Matters discussed in this announcement may constitute forward-looking statements. Forward-looking statements are statements that are not historical facts and may be identified by words such as "anticipate", "believe", "continue", "estimate", "expect", "intends", "may", "should", "will" and similar expressions. The forward-looking statements in this release are based upon various assumptions, many of which are based, in turn, upon further assumptions. Although the Company believes that these assumptions were reasonable when made, these assumptions are inherently subject to significant known and unknown risks, uncertainties, contingencies, and other important factors which are difficult or impossible to predict and are beyond its control. Such risks, uncertainties, contingencies, and other important factors could cause actual events to differ materially from the expectations expressed or implied in this release by such forward-looking statements. The information, opinions and forward-looking statements contained in this announcement speak only as at its date and are subject to change without notice. This announcement is made by and is the responsibility of the Company.

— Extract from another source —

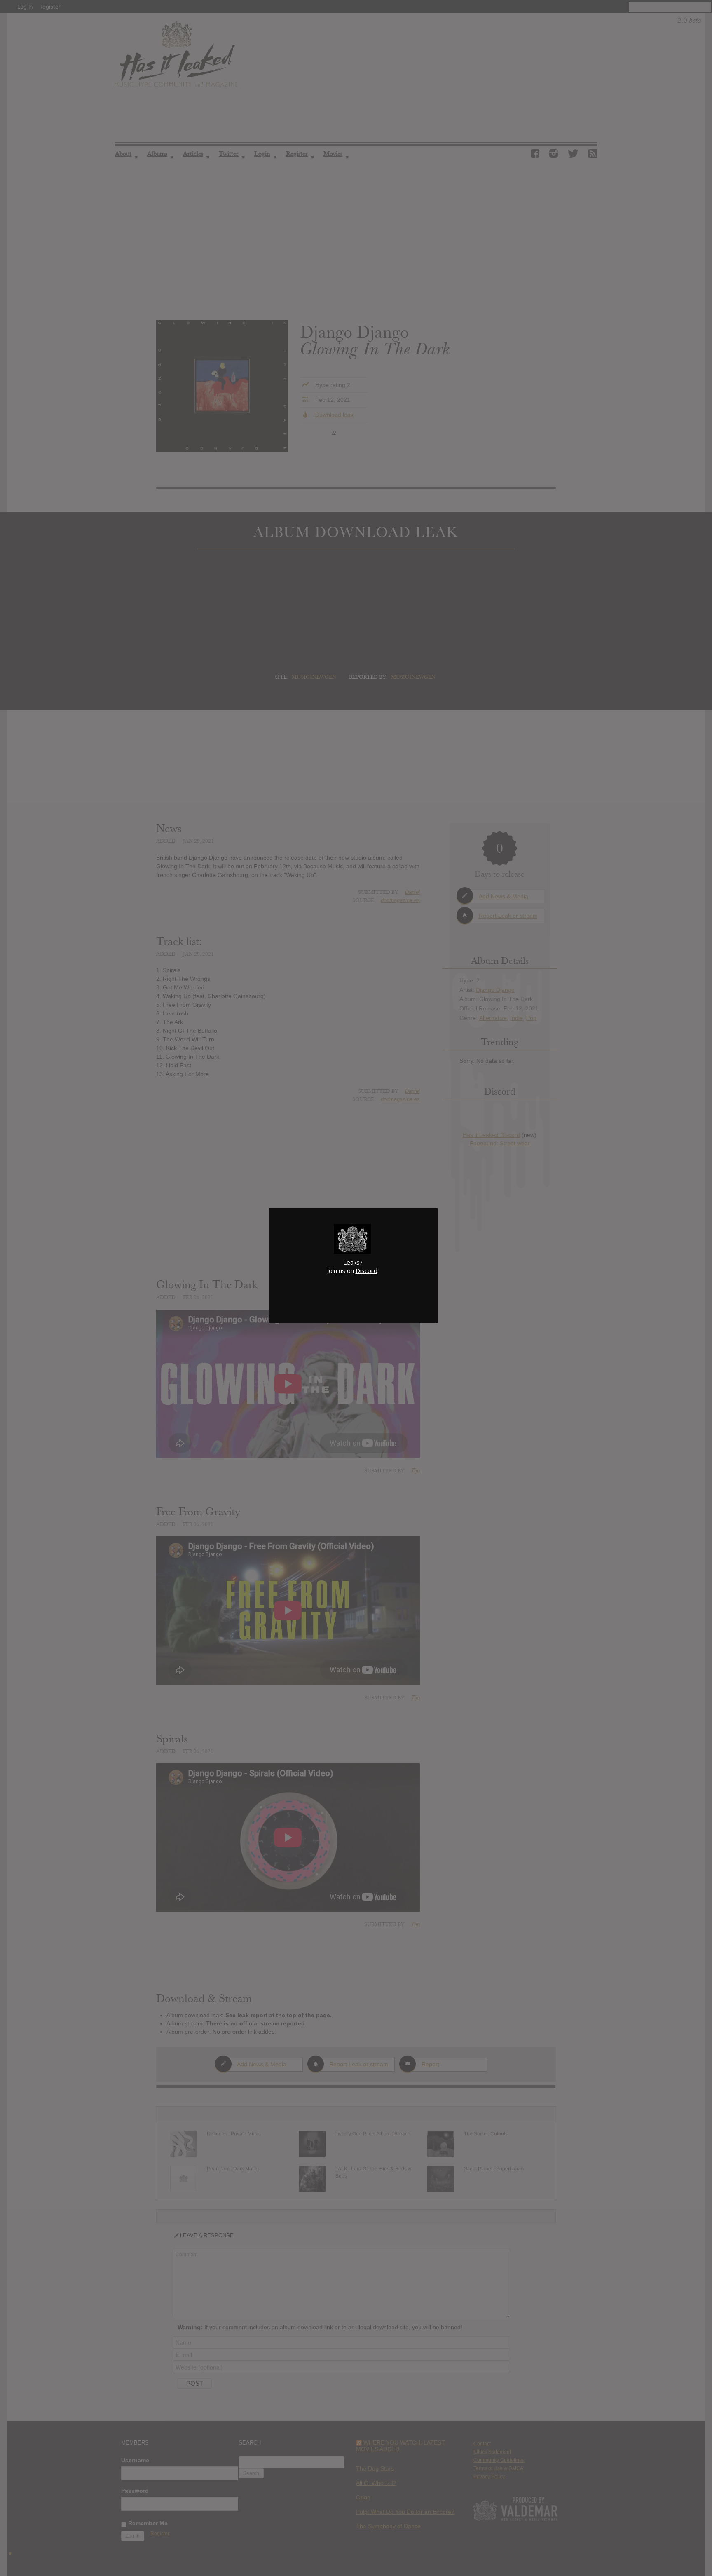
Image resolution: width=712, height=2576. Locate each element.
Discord (366, 1270)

Neither the Managers nor any of their respective affiliates make any representation as to the accuracy or completeness of this announcement and none of them accepts any responsibility for the contents of this announcement or any matters referred to herein.
This announcement is for information purposes only and is not to be relied upon in substitution for the exercise of independent judgment. It is not intended as investment advice and under no circumstances is it to be used or considered as an offer to sell, or a solicitation of an offer to buy any securities or a recommendation to buy or sell any securities of the Company. No reliance may be placed for any purpose on the information contained in this announcement or its accuracy, fairness, or completeness. Neither the Managers nor any of their respective affiliates accept any liability arising from the use of this announcement.